To validate the differentially expressed proteins identified by iTRAQ technique, we used western blotting, a semi-quantitative protein technique, to detect the expression of proteins in total liver mitochondria proteins from PBC mouse model and controls. Eight proteins were randomly selected from the differential expressed proteins involved in oxidation reduction and/or lipid metabolism. Peptides containing putative antigenic regions were chemically synthesized and used to prepare polyclonal antibodies in rabbits. At last, three antibodies (against ECHDC2, 17beta-HSD 8, and ADH-A2, respectively) were in good quality, each recognized a single band in total mitochondria protein at expected molecular weight (data not shown). Validation by western blotting was processed using the pooled and individual mitochondrial samples in both PBC mouse model and control groups at different time points (Figure 4). For each protein, the signal intensities of the pooled mitochondria samples from PBC mouse model group at weeks 12 were significantly higher than that from controls, which were consistent with the result from iTRAQ (Figure 4A). For individual mitochondria samples, there are large variations in earlier weeks. Towards the later weeks, it was obvious that the protein levels in PBC models were generally higher than those in controls (Figure 4B-D).
Figure 4

Validation of three up-regulated mitochondria proteins by western blotting.
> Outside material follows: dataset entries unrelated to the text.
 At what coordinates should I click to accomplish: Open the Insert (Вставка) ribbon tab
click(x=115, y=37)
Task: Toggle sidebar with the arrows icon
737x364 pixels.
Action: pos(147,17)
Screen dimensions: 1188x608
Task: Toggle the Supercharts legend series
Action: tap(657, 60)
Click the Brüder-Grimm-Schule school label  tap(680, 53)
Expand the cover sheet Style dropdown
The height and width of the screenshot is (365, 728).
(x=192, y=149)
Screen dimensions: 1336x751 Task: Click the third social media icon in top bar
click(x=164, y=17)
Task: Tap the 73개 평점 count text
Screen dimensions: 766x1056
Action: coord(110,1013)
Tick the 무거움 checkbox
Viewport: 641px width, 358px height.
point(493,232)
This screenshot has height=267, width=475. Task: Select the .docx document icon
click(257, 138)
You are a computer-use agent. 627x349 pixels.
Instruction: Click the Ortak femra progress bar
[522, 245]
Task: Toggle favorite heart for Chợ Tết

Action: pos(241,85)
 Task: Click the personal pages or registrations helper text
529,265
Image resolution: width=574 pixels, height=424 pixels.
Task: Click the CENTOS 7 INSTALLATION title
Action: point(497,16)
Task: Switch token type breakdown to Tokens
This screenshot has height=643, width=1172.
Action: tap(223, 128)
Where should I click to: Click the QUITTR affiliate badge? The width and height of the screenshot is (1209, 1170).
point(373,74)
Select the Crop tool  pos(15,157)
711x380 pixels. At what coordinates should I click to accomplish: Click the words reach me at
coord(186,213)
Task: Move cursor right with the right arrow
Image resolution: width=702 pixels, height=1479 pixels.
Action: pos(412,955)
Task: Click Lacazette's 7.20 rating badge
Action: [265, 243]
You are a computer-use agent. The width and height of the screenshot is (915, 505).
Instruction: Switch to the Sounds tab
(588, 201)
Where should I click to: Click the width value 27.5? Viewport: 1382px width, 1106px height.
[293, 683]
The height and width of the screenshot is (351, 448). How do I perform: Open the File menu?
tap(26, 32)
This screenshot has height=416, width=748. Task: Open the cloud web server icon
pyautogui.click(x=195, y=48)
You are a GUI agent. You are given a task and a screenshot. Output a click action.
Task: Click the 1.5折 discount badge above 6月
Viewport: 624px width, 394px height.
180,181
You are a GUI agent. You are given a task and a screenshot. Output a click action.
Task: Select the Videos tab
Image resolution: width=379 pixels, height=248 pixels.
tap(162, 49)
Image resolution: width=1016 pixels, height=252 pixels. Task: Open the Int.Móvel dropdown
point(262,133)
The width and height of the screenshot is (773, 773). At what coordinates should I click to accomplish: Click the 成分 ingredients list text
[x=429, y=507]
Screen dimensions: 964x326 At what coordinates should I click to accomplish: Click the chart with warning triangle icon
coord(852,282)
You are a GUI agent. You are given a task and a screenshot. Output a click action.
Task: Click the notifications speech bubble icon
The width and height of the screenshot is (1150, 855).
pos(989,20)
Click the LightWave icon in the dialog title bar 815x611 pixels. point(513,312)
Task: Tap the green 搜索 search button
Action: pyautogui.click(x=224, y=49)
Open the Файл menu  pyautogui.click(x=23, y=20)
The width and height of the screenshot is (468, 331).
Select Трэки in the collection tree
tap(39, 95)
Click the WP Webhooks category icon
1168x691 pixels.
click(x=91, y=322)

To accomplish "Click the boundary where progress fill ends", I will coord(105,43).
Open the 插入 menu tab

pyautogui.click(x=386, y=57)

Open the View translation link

Antibodies against isoform short of estradiol 17-beta-dehydrogenase 8 (17 beta-HSD 8), , Isoform 1 of Enoyl-CoA hydratase domain-containing protein 2 (ECHDC2), and alcohol dehydrogenase 1 (ADH-A2) were generated and used in western blotting with pooled mitochondria protein at week 12, the same samples used in iTRAQ (A), and samples from individual mouse of both model and control groups at week 4 (B), 8 (C) and 12 (D). ATPB was used as equal loading control marker, the expression of which had no significant difference between PBC model mice and controls (R115/113 = 1.1).

Discussion

PBC is a liver specific chronic disease with unclear pathogenesis, especially the molecular events at early stage. In this study, we constructed the mouse model of early stage of PBC using poly I:C administration to female C57BL/6, performed the comparative proteomics study of liver mitochondria between PBC model and control mice, and identified several differentially expressed mitochondria proteins.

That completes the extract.